05:54 Pour ça, il ne faut vraiment pas se taire.
05:56 Si on vous insulte dans la vraie vie, ça va vous faire quelque chose.
05:59 Ça peut même vous faire quelque chose physiquement.
06:01 Ça peut vous faire de l'anxiété, ça peut créer une réaction physique.
06:04 Quand on se fait insulter en ligne, ça a des conséquences.
06:07 Quand on voit un montage de nous sexualiser, ça a des conséquences.
06:10 On apprend bien sûr à le gérer, on essaie de faire avec,
06:13 mais ce n'est pas normal.
06:15 Et on ne peut pas accepter que ça fasse partie de l'exposition publique.
06:19 C'est pour ça que moi je dis toujours "oui, je fais avec,
06:21 je ne suis pas complètement traumatisée par ce deepfake,
06:24 ma vie continue, mais je lutte contre et je n'accepte pas ça.

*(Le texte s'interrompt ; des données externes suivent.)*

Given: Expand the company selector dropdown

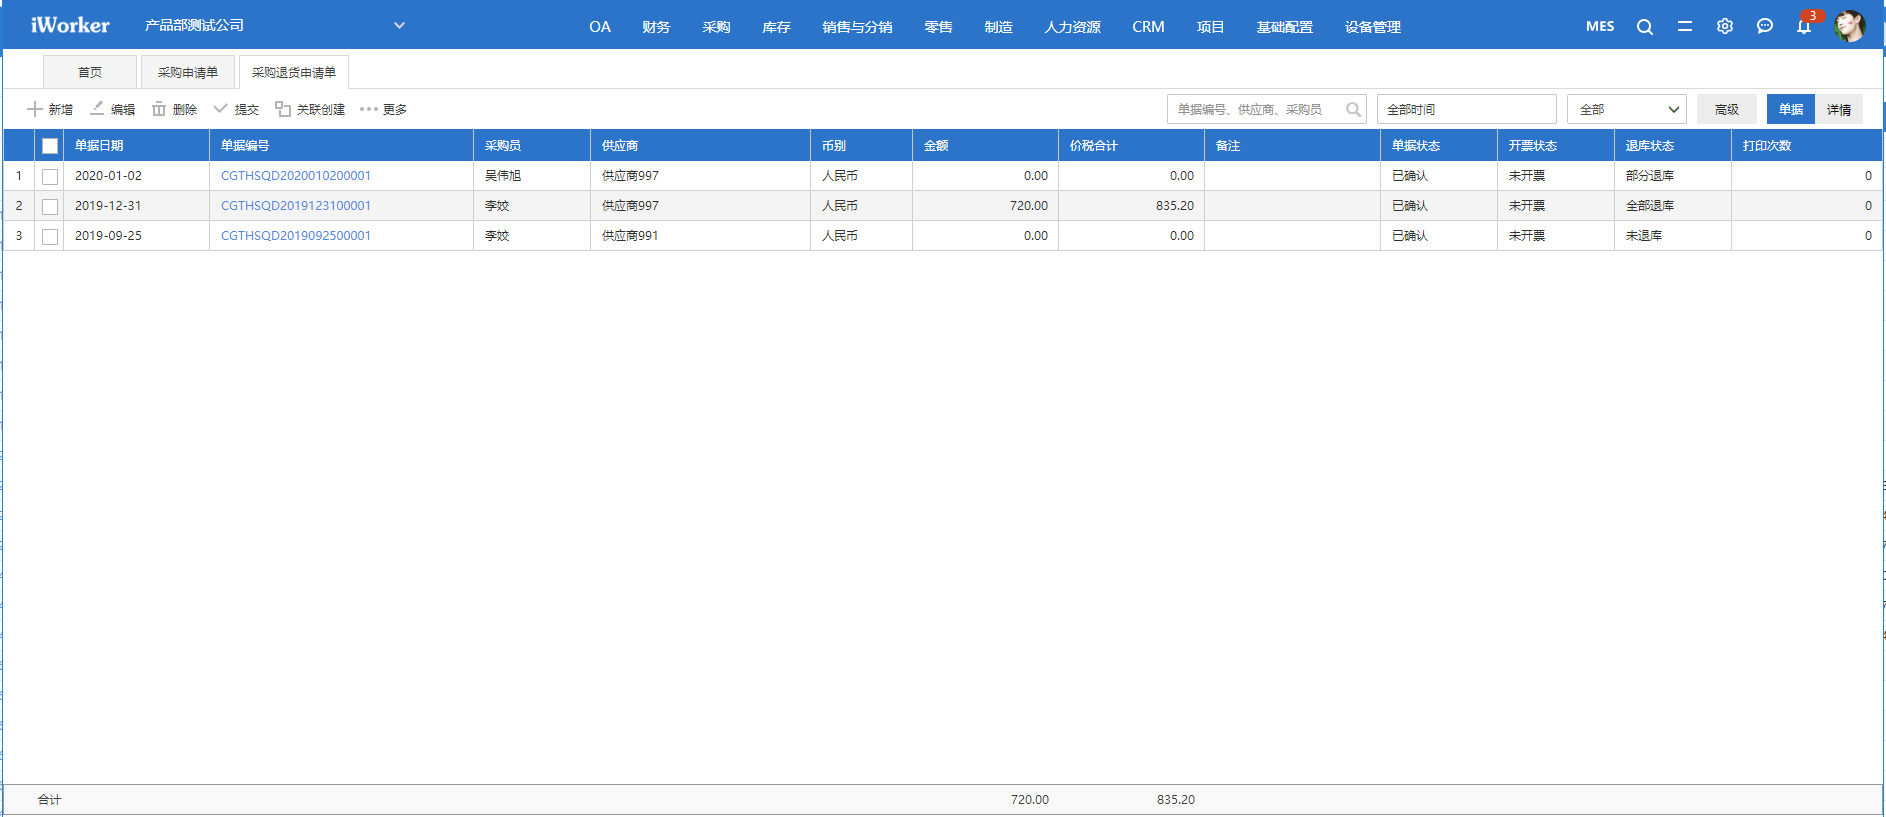Looking at the screenshot, I should click(x=399, y=26).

06:28 Et ça ne fait pas partie de ma profession, ce n'est pas une condition normale."
06:30 Le premier message que je fais passer aux personnes qui sont victimes de harcèlement,
06:33 c'est quand même de se faire aider et peut-être d'avoir une aide psychologique,
06:36 parce que ce n'est pas rien.
06:37 Ensuite, sur les réseaux sociaux, ça dépend du niveau de harcèlement auquel on est confronté.
06:41 Si on est une personnalité publique,
06:42 moi je conseille de faire gérer ses réseaux sociaux par quelqu'un d'autre
06:45 pour ne pas avoir à avoir tous ces messages de haine,
06:48 surtout quand on est dans une vague de harcèlement.

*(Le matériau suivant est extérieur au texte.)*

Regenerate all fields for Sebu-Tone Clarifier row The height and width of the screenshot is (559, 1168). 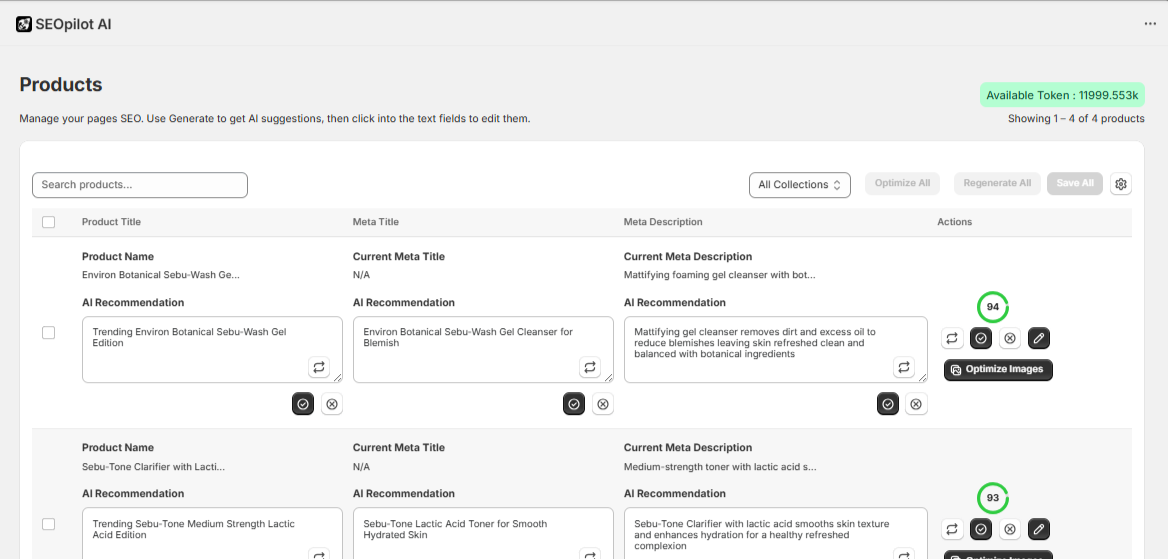952,529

06:50 Je conseille, quand on le peut et quand on se sent, de le dénoncer.
06:53 Et ensuite, quand on a le temps, quand on a l'énergie, d'aller porter plainte,
06:57 parce que plus il y aura de plaintes là-dessus, évidemment, mieux ce sera,
07:00 mais je comprends parfaitement qu'on n'ait pas forcément la possibilité,
07:04 tout simplement, de porter plainte, l'énergie physique, psychologique et le temps que ça demande.
07:09 Parce qu'encore une fois, porter plainte, c'est quand même un investissement personnel.
07:12 Et quand on reçoit beaucoup, beaucoup de cyberharcèlement,
07:14 on passerait notre vie au commissariat si on allait porter plainte tout le temps.
07:17 Mais mon message, c'est surtout que la collectivité s'en empare.
07:20 Ce n'est pas aux femmes seules de gérer ce problème massif de cyberharcèlement.
07:24 En tant que société, d'avoir une prise de conscience politique
07:26 et d'avoir derrière les outils, les mesures qui permettent de lutter structurellement
07:31 contre ce cyberharcèlement, parce que ce cyberharcèlement, encore une fois,
07:33 il y a déjà de nombreux films qui l'ont documenté.
07:36 Il est massif, il est mondial, ça se passe dans absolument tous les pays.
07:40 Ce qui est certain, c'est qu'il faut se pencher sur le dossier très sérieusement.